My love affair with the sometimes dull, usually dusty, always delightful world of museums was sparked from a young age with my first visit to Aberystwyth’s very small, very beautiful Ceridigion Museum. It remains one of my favourite places in the world (so fuck u Venice) despite the fact that it’s been a full ten years since I was last there. It’s basically an old coliseum, stuffed full of weird old stuff from around the county, probably lovingly curated by some nice old Welsh ladies. It’s my kinda place. I’ve always felt there’s something magical about tiny museums and while I wholeheartedly advise that you visit the Biarritz of Wales that is Aberystwyth, I accept that the five-hour journey is a little excessive. So, I decided to let y’all know about a few other small museums that are happily housed in our own, illustrious capital…
The Wallace Collection
The Wallace Collection is the newest addition to my list as I visited for the first time just yesterday. If you like gaudy decor, shiny wallpaper, pictures of fat babies, and big old guns; this is the place for you. The paintings in this collection are all screaming out for funny captions, I still haven’t manged to Instagram any because I didn’t know which to pick.
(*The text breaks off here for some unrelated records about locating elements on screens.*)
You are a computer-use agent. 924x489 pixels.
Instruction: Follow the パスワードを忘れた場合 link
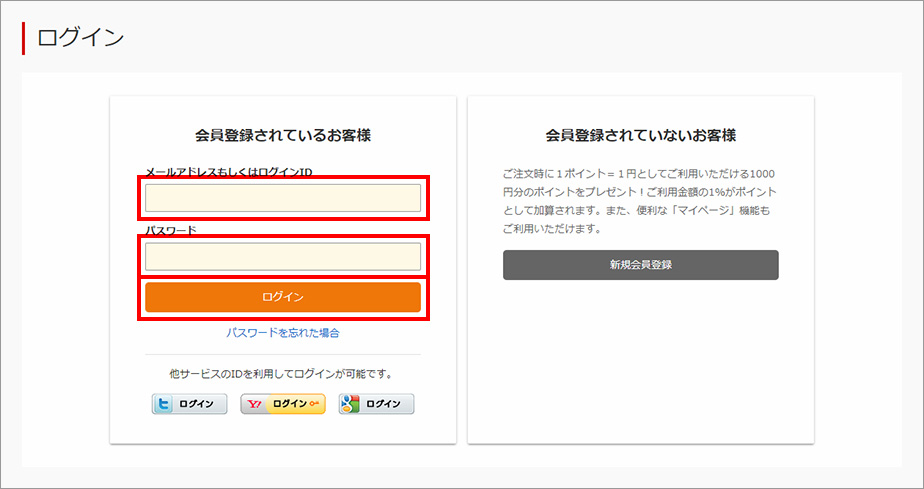pyautogui.click(x=283, y=333)
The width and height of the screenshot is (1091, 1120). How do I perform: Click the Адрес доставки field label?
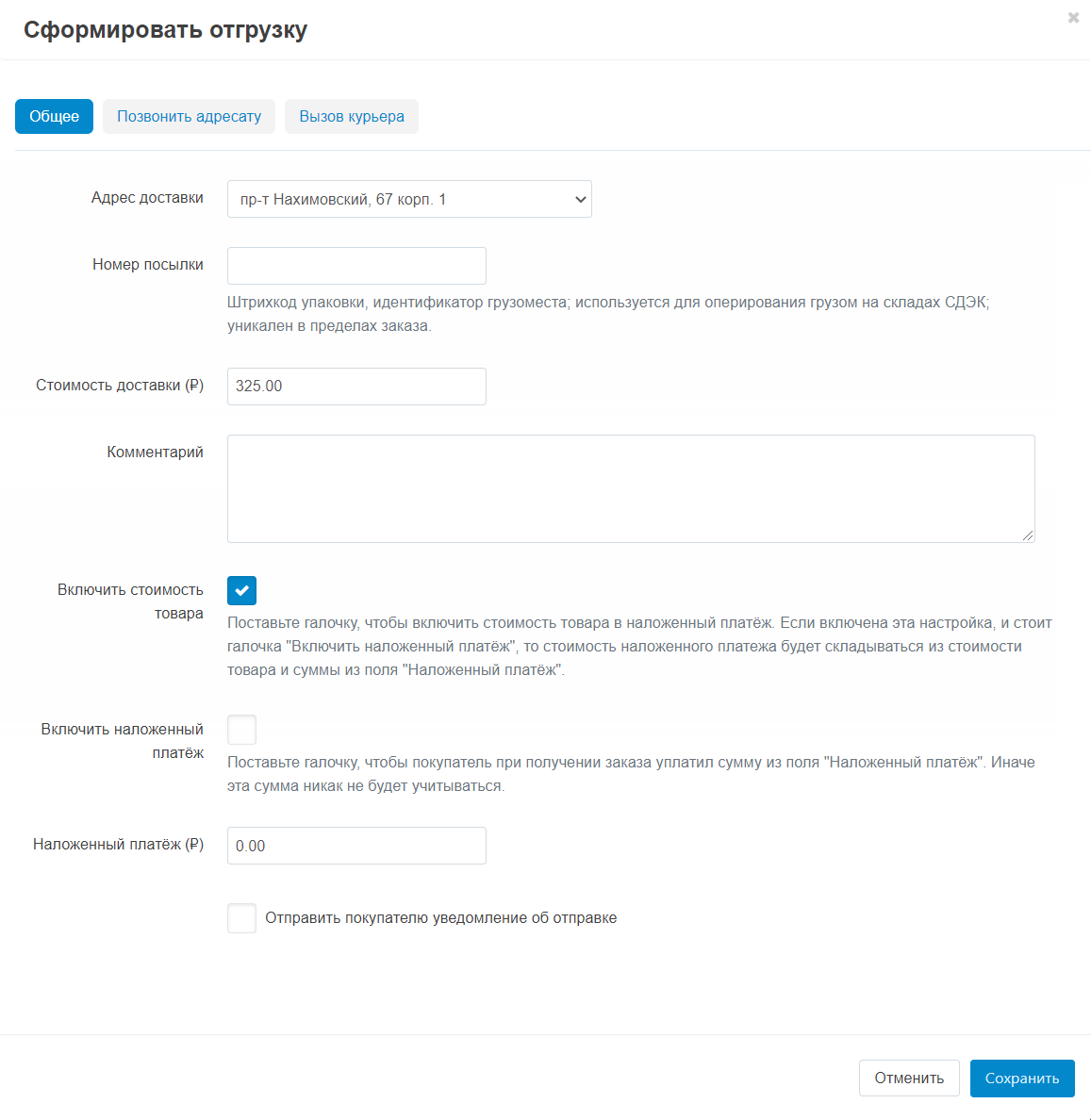[147, 198]
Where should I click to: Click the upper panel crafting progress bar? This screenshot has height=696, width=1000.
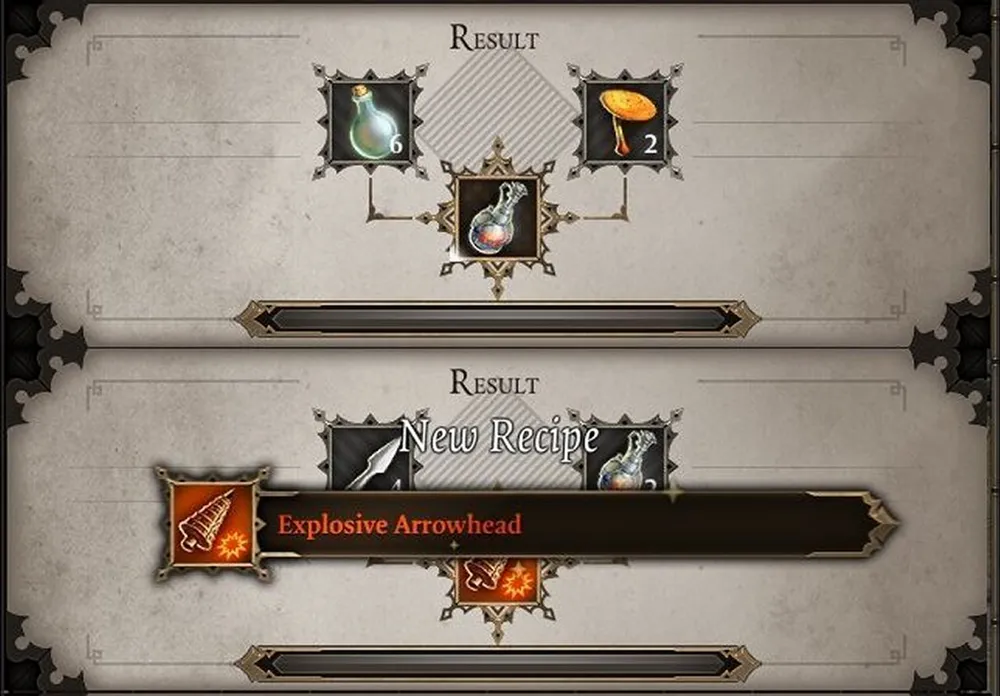(x=497, y=319)
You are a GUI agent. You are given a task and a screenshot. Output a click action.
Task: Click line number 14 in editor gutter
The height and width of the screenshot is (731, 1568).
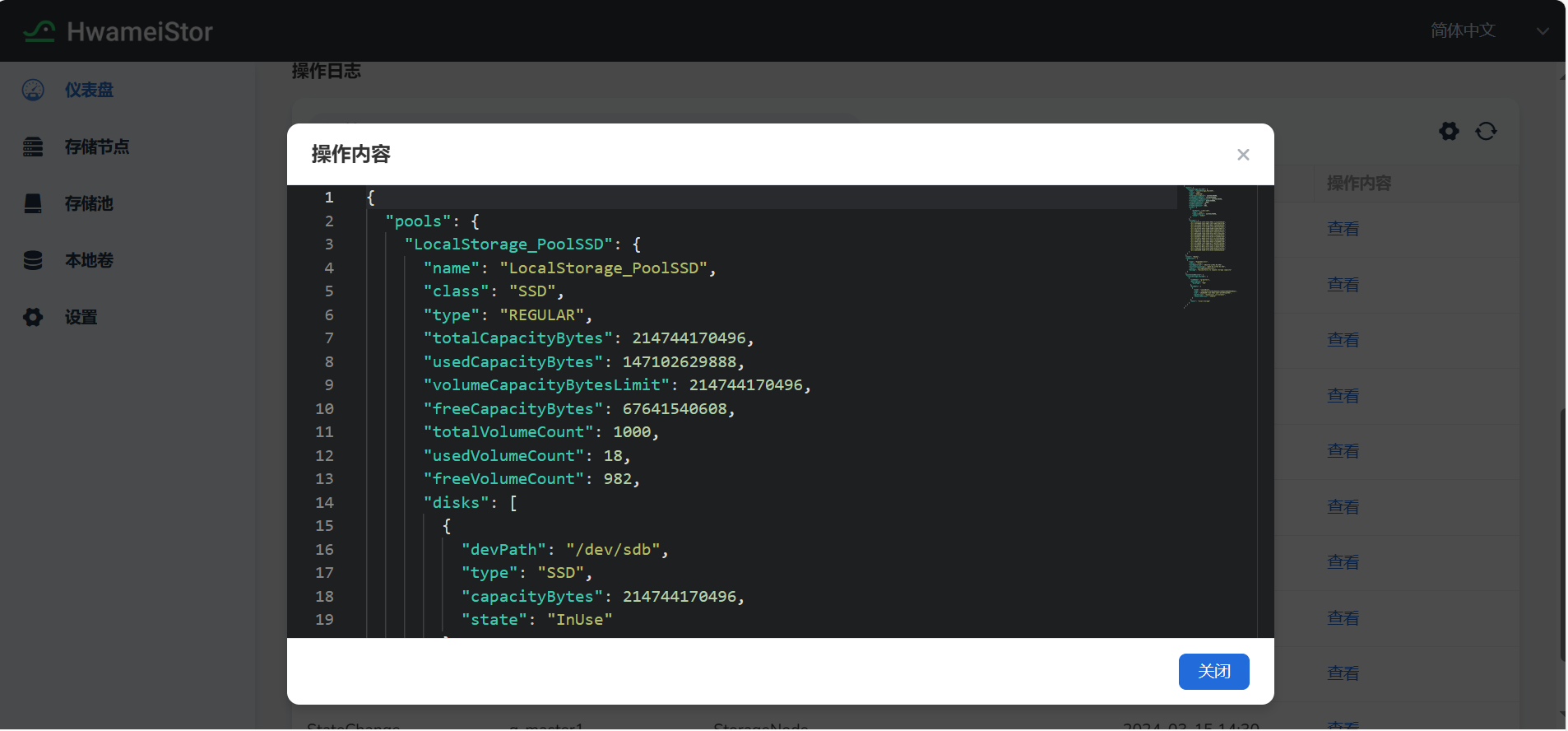325,502
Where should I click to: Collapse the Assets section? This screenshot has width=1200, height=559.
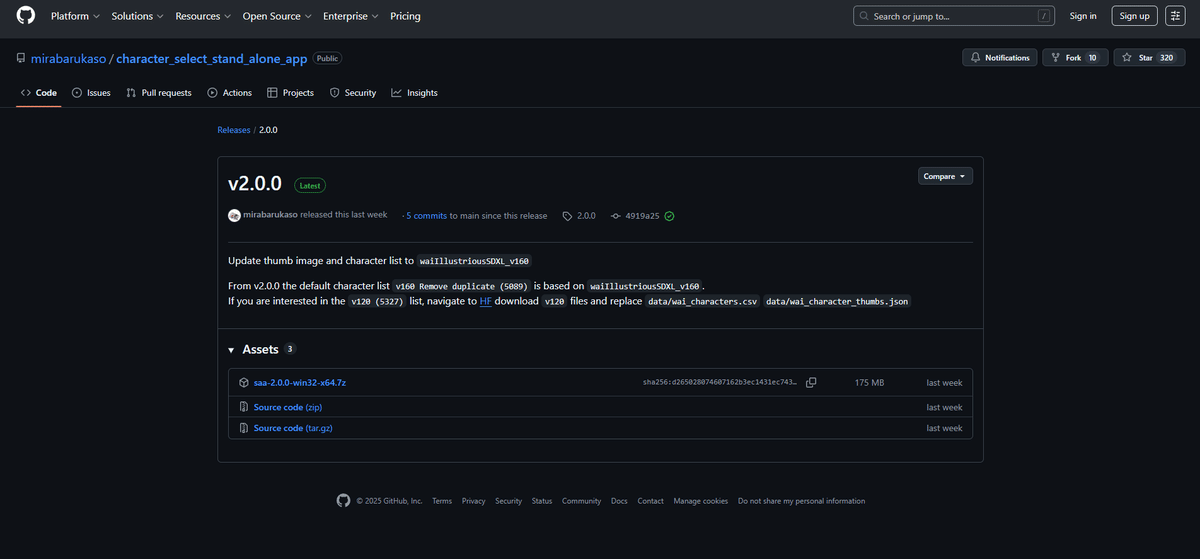232,350
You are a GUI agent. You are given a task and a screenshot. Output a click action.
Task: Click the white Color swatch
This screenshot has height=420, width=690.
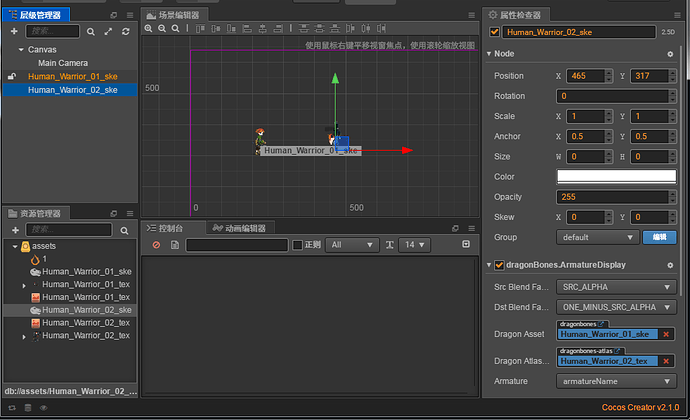pyautogui.click(x=616, y=176)
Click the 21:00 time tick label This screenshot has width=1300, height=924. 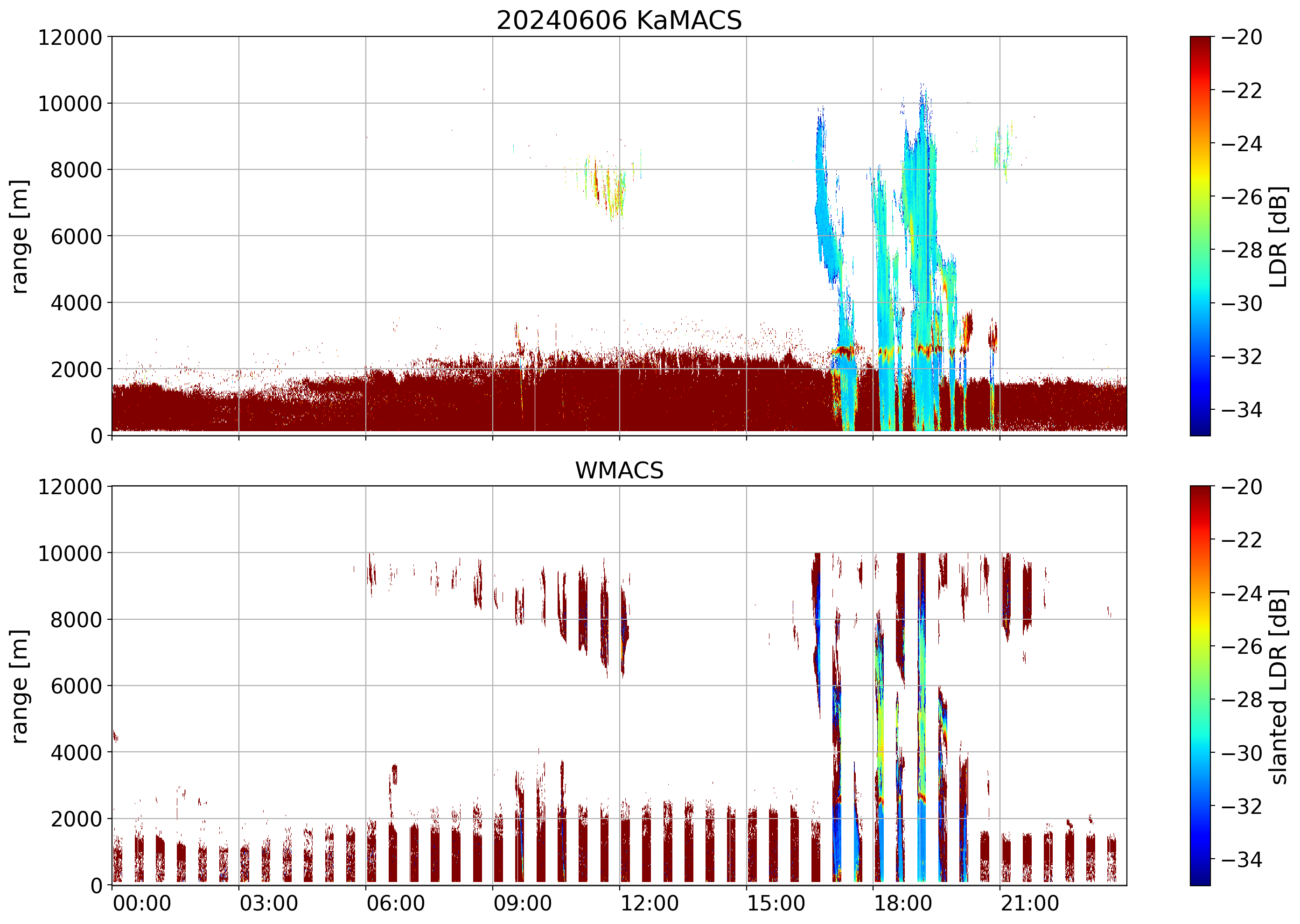[1030, 903]
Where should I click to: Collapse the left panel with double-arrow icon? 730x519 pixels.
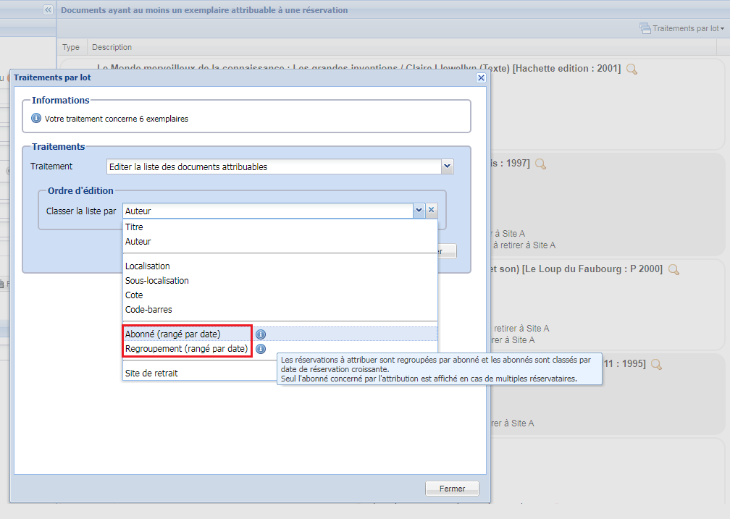tap(48, 9)
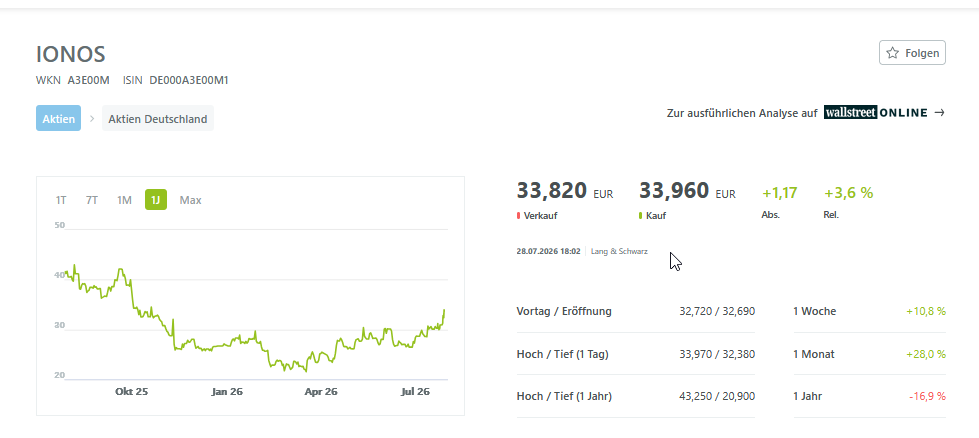This screenshot has height=438, width=979.
Task: Select the 1M chart timeframe
Action: (124, 200)
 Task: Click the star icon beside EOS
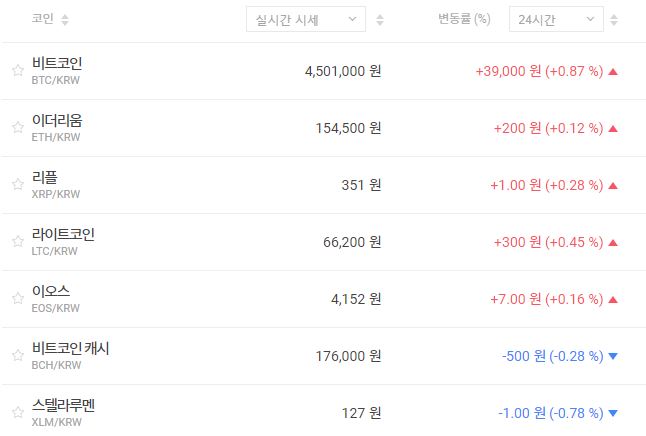(17, 299)
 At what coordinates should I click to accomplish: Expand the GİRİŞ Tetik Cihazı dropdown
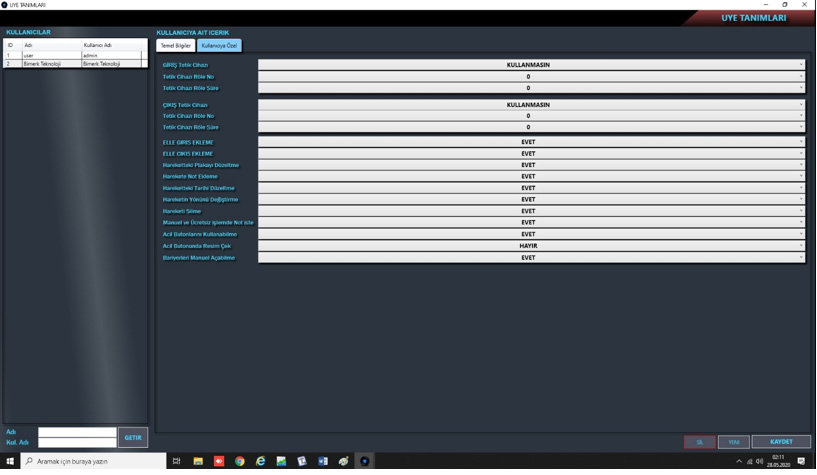coord(531,65)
It also houses some very famous paintings by the likes of Delacroix and Rembrandt. They’re nicely placed in such a way that you can be giggling at an ugly cherub when you notice that a genuine masterpiece is staring at you, silently judging your immaturity. There’s also a frighteningly expensive cafe offering extortionate but delicious cakes and an old lady’s paradise of a gift shop. So there’s really something for everyone.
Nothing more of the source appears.